#
Dataset
We provide a simple wrapper around a HuggingFace datasets or pd.DataFrame to run Verdict pipelines across samples in parallel.
A DatasetWrapper maps each sample in the dataset to a Schema, which can be referenced by any node in the Pipeline using {input.field} in the Prompt. In the example below, we sample 20 random rows from the HuggingFace EdinburghNLP/xsum dataset and expose some columns.
#
Wrapper
#
HuggingFace
from verdict.dataset import DatasetWrapper
dataset = DatasetWrapper.from_hf( # or .from_pandas(df, ...)
load_dataset("EdinburghNLP/xsum"),
columns=["document", "summary"],
max_samples=20
)
# ... somewhere in the Pipeline
JudgeUnit().prompt("""
...
{input.document}
...
""")
You can also write a custom pre-processing function that returns a Schema for each sample. Schema fields will be accessible in the final result dataframe (i.e. output of pipeline.run_from_dataset(dataset[split])) as !{field_name}.
dataset = DatasetWrapper.from_hf(
load_dataset("EdinburghNLP/xsum"),
lambda row: Schema.of(article=row["document"])
)
#
Pandas
In addition, for a pandas.DataFrame, you can specify the name of a column that contains the sample's split.

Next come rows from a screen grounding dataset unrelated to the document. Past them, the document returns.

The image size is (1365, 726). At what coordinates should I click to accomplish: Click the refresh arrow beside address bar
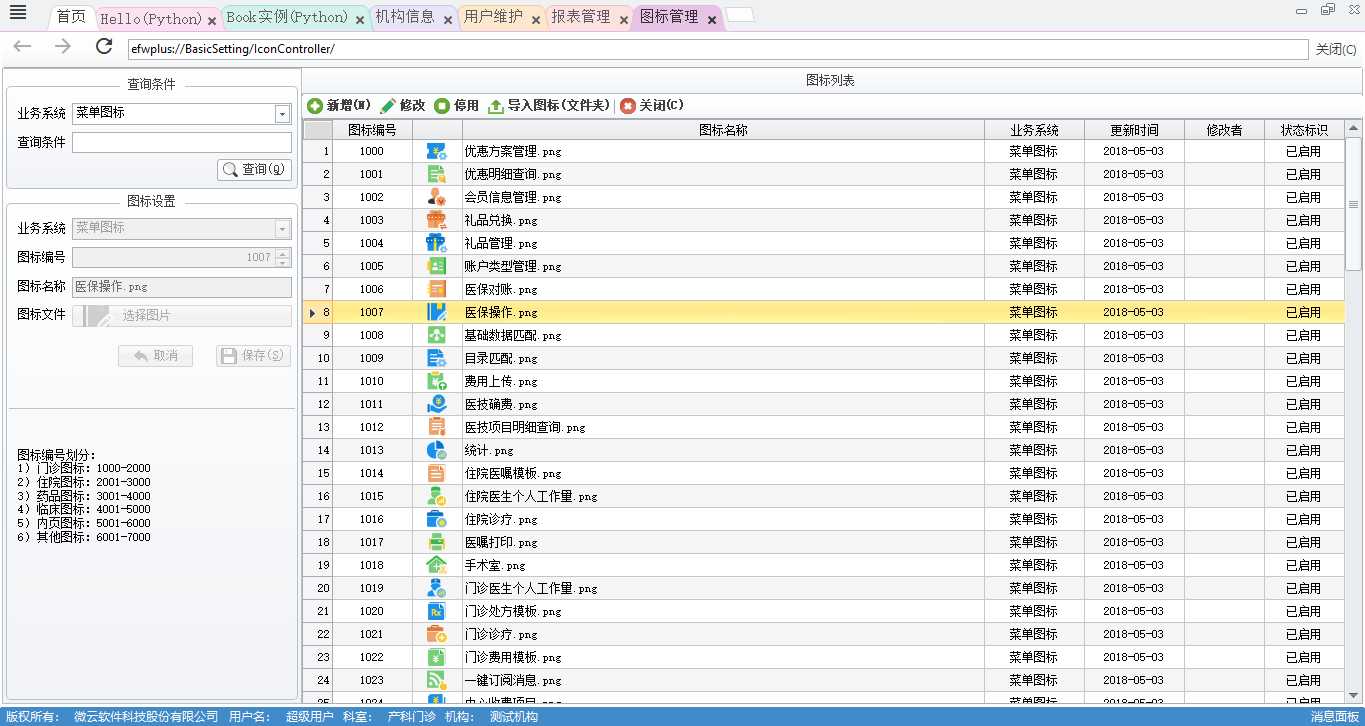(x=104, y=47)
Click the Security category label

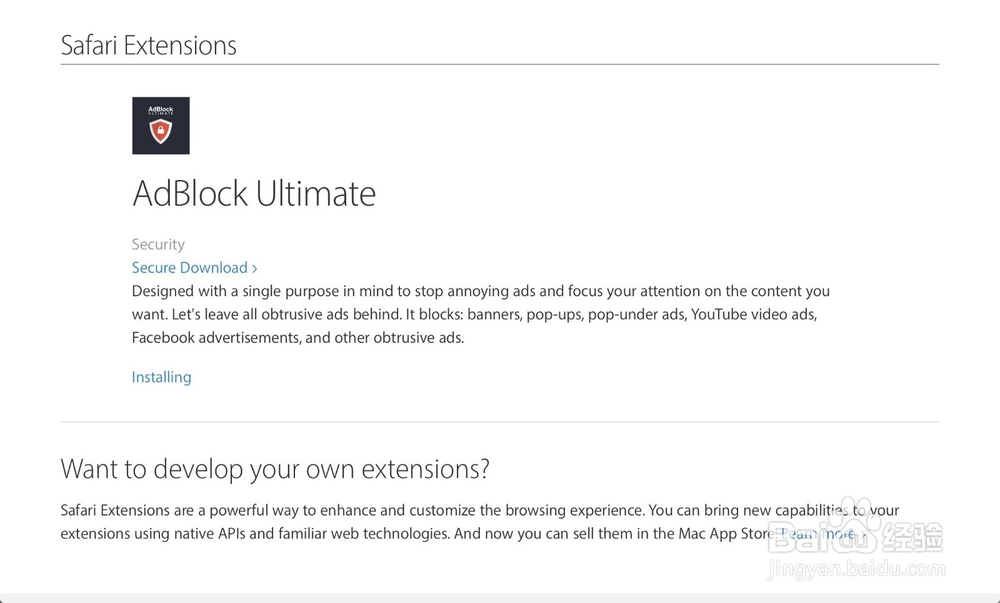click(158, 244)
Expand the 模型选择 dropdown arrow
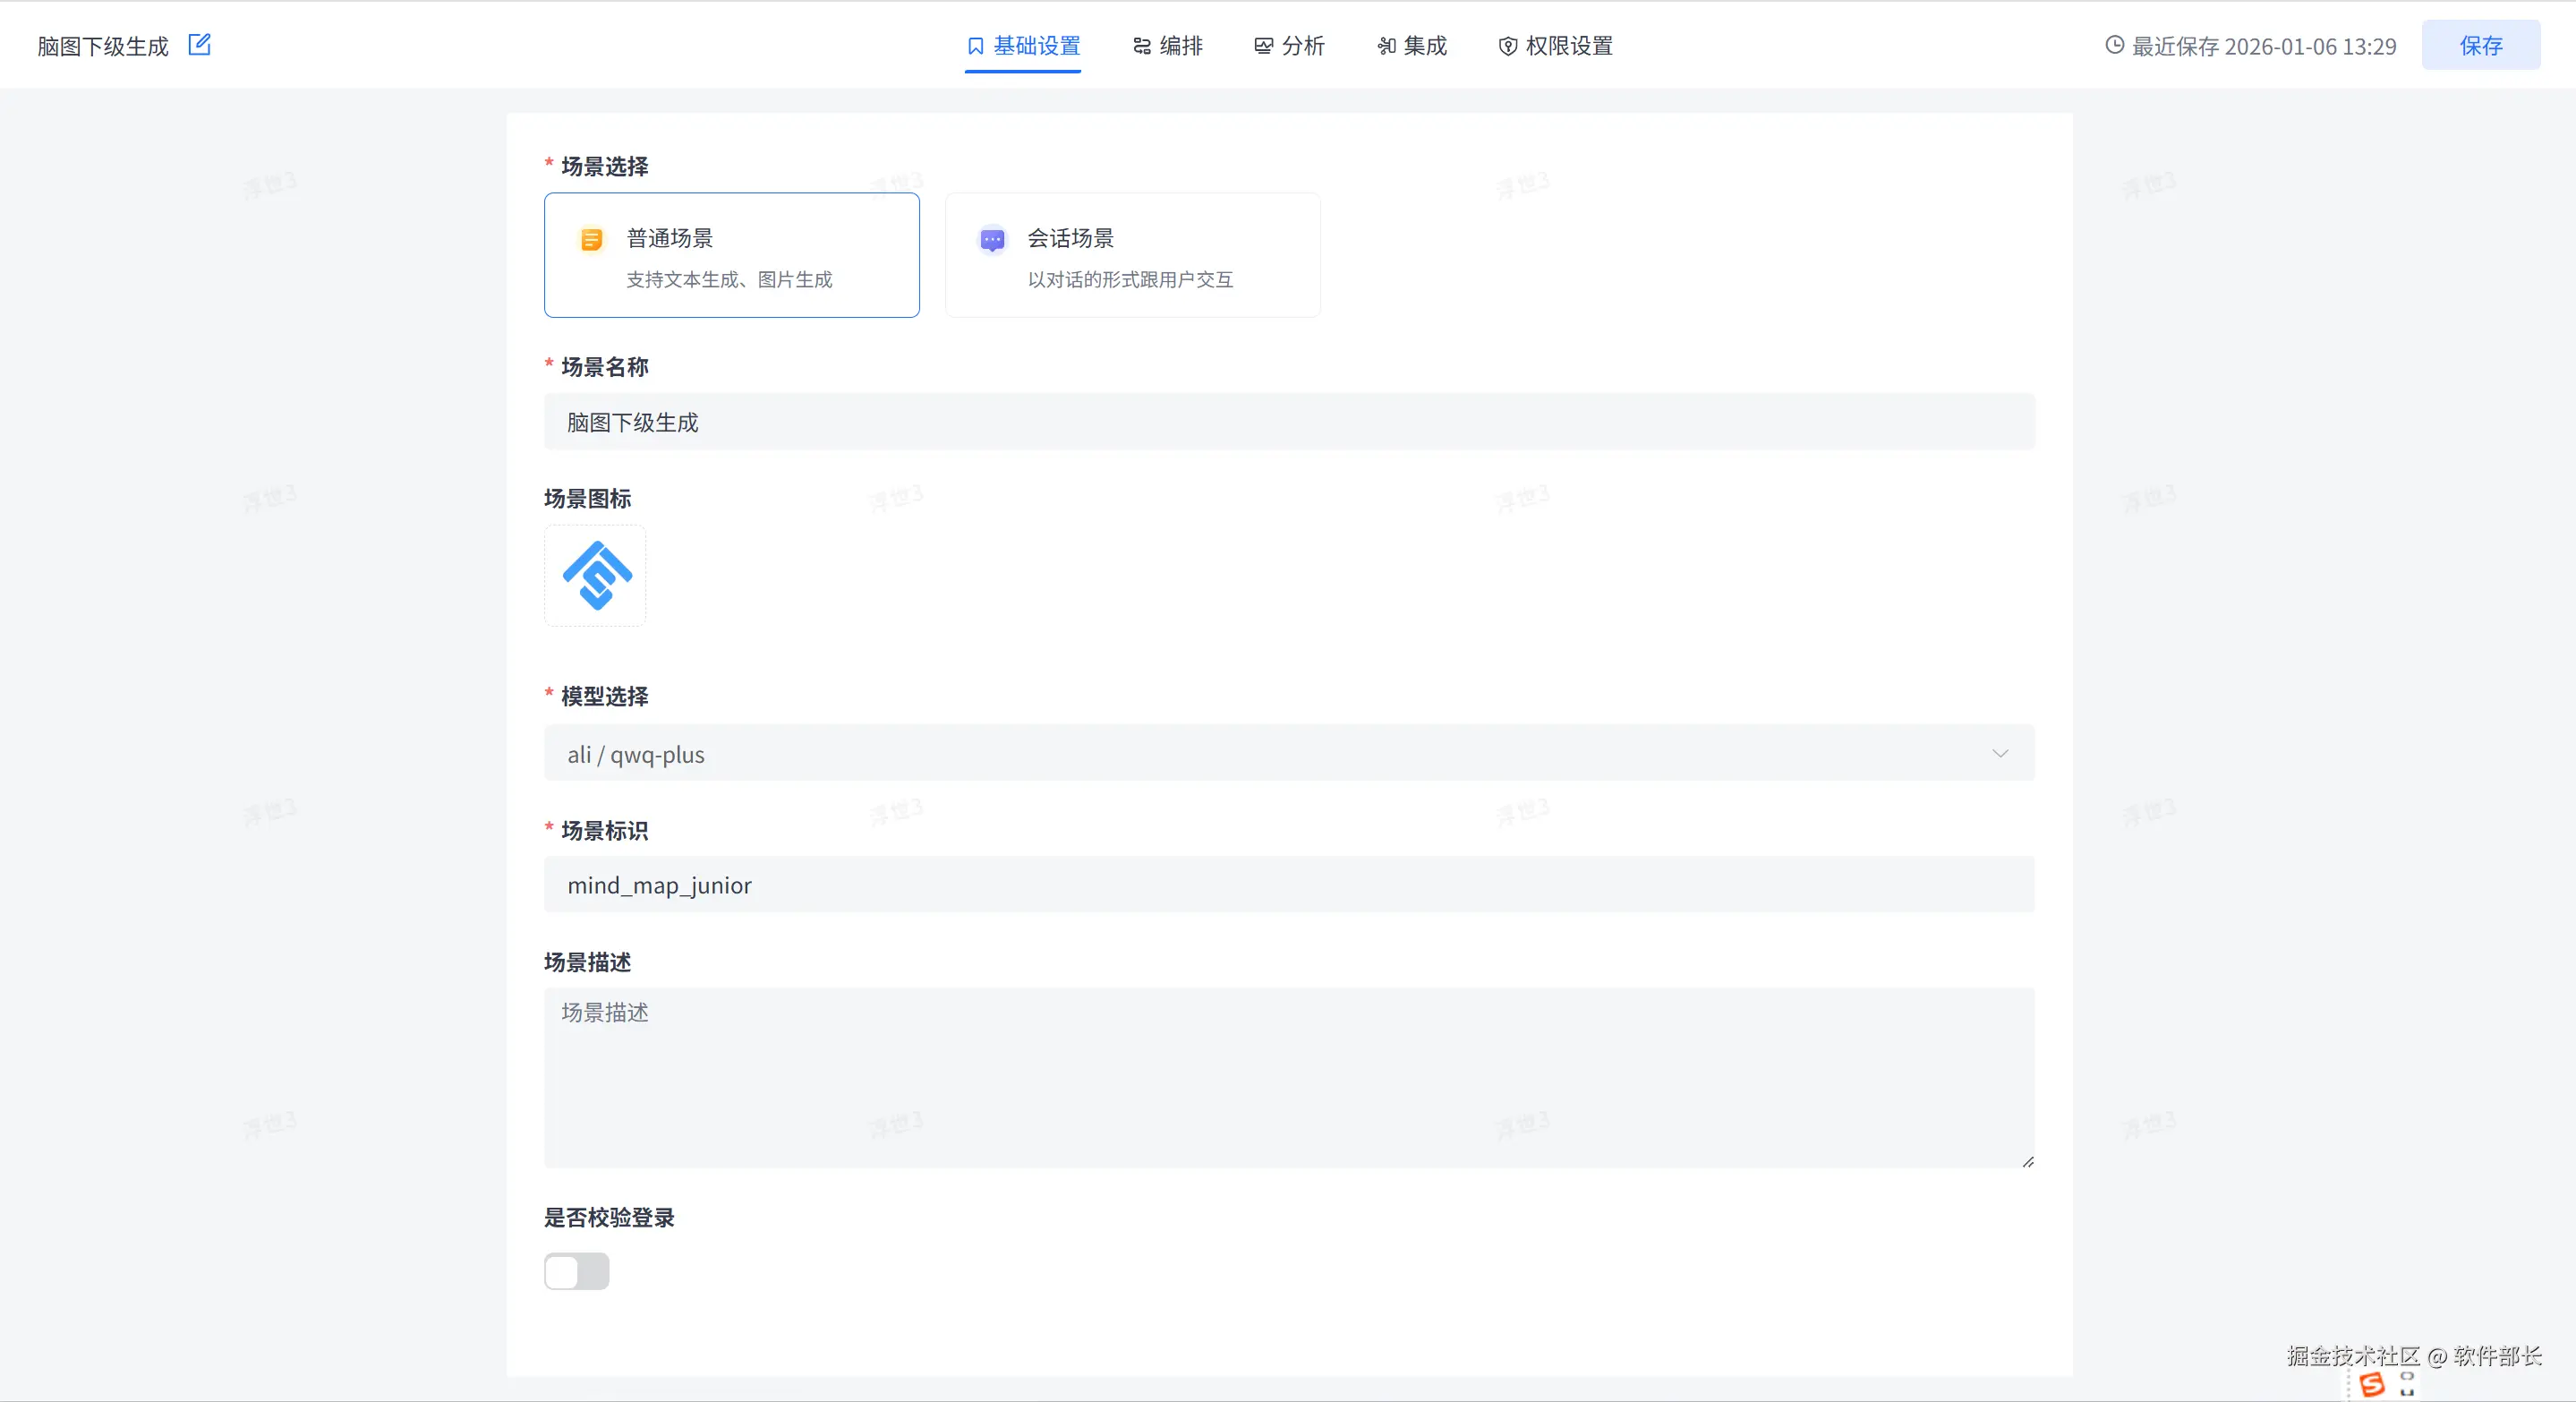Image resolution: width=2576 pixels, height=1402 pixels. coord(2000,754)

from verdict.dataset import DatasetWrapper
dataset = DatasetWrapper.from_pandas(
pd.read_csv("data_all.csv"),
split_column="split",
max_samples=20
)
pipeline.run_from_dataset(dataset['eval'])
#
Pinning results
We can force any Verdict node to run just once and share the output across all samples using the pin() method.
pipeline = Pipeline() \
>> Layer([
CoTUnit(criteria).pin() # runs once across dataset, shares result across all samples
>> JudgeUnit(criteria) # runs once per sample
], 5) \
>> MeanVariancePoolUnit()
pipeline.run_from_dataset(dataset)